目的: 建立一测多评法同时测定紫龙金片中丹参酮类成分. 方法: 采用高效液相色谱法测定,色谱柱为Agilent ZORBAX Extend-C₁₈柱(4.6 mm×150 mm,5 μm),流动相为乙腈-0.2%磷酸水溶液(41: 59),流速1.0 mL · min^-1,柱温30 ℃,检测波长270 nm.以丹参酮Ⅱ_A为内标,建立其与二氢丹参酮Ⅰ、隐丹参酮和丹参酮Ⅰ的相对校正因子,实现一测多评.再分别采用一测多评法和外标法测定5批紫龙金片中二氢丹参酮Ⅰ、隐丹参酮、丹参酮Ⅰ和丹参酮Ⅱ_A的含量,考察2种方法测定结果的相对平均偏差(RAD). 结果: 二氢丹参酮Ⅰ、隐丹参酮、丹参酮Ⅰ和丹参酮Ⅱ_A进样量分别在6.16~61.6 ng(r=0.999 9)、19.04~190.4 ng(r=0.999 9)、11.58~115.8 ng(r=0.999 9)、20.08~200.8 ng(r=0.999 9)范围线性良好;平均回收率分别为99.4%、98.7%、98.0%、98.5%,RSD分别为0.5%、0.4%、0.9%、0.8%.2种方法测得的5批样品含量的RAD:二氢丹参酮Ⅰ分别为0.3%、0.1%、0.3%、0.3%、0.4%、隐丹参酮分别为0.08%、0.04%、0.3%、0.04%、0.04%、丹参酮Ⅰ分别为0.1%、0.2%、0.2%、0.07%、0.2%,表明2种方法测得结果无显著性差异. 结论: 该方法灵敏、简便、准确,能同时测定丹参中4个成分的含量,可用于紫龙金片的质量控制,进一步提高质量标准.

Objective: To develop a new method for simultaneous determination of tanshinones in Zilongjin tablets.

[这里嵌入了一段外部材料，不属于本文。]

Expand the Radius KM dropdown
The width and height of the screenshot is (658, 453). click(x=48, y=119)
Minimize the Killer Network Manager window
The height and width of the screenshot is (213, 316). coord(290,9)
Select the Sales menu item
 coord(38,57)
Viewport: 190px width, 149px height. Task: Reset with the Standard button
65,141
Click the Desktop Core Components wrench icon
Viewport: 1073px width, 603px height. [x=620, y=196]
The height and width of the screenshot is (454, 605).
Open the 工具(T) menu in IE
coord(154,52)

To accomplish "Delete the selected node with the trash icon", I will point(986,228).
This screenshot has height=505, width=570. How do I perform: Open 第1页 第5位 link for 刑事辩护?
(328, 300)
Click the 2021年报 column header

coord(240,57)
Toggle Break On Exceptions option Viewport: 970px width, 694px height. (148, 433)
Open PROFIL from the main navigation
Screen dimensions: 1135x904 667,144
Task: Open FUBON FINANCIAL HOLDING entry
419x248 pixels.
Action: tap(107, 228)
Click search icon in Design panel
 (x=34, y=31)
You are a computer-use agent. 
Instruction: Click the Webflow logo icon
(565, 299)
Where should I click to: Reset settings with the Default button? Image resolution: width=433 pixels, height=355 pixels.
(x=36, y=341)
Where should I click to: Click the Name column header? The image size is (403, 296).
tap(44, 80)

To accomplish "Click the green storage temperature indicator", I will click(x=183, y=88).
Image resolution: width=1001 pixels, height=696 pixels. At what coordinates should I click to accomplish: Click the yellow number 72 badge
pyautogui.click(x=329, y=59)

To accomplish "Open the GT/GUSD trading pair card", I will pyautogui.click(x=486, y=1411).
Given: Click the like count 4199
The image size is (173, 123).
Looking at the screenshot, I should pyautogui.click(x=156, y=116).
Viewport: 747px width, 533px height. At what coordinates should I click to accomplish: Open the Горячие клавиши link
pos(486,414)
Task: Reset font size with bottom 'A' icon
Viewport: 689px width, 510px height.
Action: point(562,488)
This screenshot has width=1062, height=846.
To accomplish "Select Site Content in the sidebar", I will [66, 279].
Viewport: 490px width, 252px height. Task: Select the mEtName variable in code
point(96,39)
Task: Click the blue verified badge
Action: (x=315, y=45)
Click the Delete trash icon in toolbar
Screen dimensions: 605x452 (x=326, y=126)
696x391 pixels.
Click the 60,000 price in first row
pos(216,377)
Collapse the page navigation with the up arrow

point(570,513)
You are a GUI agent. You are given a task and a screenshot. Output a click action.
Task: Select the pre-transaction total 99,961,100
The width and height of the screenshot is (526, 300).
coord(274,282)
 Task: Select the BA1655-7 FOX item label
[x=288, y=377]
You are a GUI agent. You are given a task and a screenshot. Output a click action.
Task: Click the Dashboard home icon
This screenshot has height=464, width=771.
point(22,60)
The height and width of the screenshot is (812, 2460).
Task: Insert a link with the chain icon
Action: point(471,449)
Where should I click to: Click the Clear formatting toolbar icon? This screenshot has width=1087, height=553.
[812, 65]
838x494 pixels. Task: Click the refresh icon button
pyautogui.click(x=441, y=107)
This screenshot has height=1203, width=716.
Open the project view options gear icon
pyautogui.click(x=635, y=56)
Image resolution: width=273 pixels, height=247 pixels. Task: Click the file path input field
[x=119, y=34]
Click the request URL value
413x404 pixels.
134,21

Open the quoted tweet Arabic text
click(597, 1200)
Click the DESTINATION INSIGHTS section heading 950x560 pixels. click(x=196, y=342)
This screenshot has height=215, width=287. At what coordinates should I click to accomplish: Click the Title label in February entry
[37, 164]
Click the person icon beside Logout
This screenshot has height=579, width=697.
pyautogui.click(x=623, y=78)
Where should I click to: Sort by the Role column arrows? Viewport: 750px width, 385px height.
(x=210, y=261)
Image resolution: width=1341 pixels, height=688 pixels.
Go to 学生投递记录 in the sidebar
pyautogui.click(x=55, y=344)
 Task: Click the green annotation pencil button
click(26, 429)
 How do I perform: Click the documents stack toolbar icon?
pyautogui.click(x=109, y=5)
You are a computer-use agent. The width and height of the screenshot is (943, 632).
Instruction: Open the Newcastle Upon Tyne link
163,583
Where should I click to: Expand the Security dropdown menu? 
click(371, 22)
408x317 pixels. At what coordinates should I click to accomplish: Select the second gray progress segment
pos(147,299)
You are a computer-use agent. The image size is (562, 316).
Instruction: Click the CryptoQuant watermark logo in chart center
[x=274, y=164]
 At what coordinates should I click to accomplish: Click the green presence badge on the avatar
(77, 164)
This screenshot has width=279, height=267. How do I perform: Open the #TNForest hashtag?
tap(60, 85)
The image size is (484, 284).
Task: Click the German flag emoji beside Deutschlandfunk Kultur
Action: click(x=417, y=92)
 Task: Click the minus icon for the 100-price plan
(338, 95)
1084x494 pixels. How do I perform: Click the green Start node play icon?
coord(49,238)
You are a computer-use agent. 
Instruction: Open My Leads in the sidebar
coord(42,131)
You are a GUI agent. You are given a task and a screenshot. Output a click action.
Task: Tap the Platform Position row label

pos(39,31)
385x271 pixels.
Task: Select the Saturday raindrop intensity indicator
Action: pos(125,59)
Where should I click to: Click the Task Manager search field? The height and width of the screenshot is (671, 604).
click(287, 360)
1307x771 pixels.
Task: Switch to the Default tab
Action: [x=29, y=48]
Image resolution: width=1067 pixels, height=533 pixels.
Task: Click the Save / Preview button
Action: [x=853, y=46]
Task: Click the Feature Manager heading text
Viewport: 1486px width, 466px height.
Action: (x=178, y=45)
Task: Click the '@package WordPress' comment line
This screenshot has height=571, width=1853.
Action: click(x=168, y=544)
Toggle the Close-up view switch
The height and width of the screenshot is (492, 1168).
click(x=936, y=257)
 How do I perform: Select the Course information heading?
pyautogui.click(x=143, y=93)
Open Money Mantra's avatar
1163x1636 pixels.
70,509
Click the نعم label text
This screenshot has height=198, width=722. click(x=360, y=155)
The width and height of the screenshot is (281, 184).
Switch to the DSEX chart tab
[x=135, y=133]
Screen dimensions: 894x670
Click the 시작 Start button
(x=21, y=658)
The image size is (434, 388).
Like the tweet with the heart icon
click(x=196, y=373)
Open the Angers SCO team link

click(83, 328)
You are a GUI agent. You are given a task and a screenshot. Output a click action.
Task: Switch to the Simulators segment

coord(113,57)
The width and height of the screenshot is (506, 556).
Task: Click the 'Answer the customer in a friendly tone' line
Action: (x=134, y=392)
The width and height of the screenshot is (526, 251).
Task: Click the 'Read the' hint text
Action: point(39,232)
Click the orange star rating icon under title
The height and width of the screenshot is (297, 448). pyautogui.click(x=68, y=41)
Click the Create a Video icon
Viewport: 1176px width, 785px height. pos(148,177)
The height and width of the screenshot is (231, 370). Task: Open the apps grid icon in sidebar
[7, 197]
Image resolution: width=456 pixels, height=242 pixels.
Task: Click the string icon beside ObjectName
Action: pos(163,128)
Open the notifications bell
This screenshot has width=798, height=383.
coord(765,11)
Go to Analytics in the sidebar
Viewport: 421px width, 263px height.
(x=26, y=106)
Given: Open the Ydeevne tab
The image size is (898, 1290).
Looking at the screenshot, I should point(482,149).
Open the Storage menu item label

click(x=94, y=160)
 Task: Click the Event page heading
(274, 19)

Methods: The HPLC system consisted of the Agilent ZORBAX Extend-C₁₈(4.6 mm×150 mm,5 μm)column and acetonitrile-0.2% phosphoric acid(4159)as the mobile phase at 30 ℃ as the column temperature,the flow rate was 1.0 mL · min^-1 and the detective wavelength was 270 nm.Dihydrotanshinone Ⅰ,cryptotanshinone,tanshinone Ⅰ and tanshinone Ⅱ_A were selected as analytes to evaluate the quality of Zilongjin tablets.The relative analysis correction factors(RCFs)of tanshinone Ⅱ_A as the internal standard to other three tanshinones were calculated in the quantitative analysis of multi-components by single marker(QAMS).QAMS and the external standard method(ESM)were used respectively to determine the content of dihydrotanshinone Ⅰ,cryptotanshinone,tanshinone Ⅰ and tanshinone Ⅱ_A in 5 batches of Zilongjin tablets.Relative average deviations(RADs)of external standard method and QAMS method were compared. Results: Dihydrotanshinone Ⅰ,cryptotanshinone,tanshinone Ⅰ and tanshinone Ⅱ_A showed a good linear relationship in the ranges of 6.16-61.6 ng(r=0.999 9), 19.04-190.4 ng(r=0.999 9),11.58-115.8 ng(r=0.999 9),20.08-200.8 ng(r=0.999 9),respectively. The average recoveries were 99.4%,98.7%,98.0%,98.5% and the RSDs were 0.5 %,0.4 %,0.9 %,0.8 %,respectively.By QAMS method and external standard method,the relative average deviation(RAD)of dihydrotanshinone Ⅰ was 0.3%,0.1%,0.3%,0.3%,0.4%,respectively;the RAD of cryptotanshinone was 0.08%,0.04%,0.3%,0.04%,0.04%,respectively;the RAD of tanshinone Ⅰ was 0.1%,0.2%,0.2%,0.07%,0.2%,respectively in the 5 samples.No significant differences were found in the quantitative analysis results of tanshinones by the two methods. Conclusion: QAMS method for simultaneous determination of tanshinones is sensitive,simple,accurate,and suitable for the quality control of Zilongjin tablets.The method can further improve the quality standards and ensure the curative effect of production.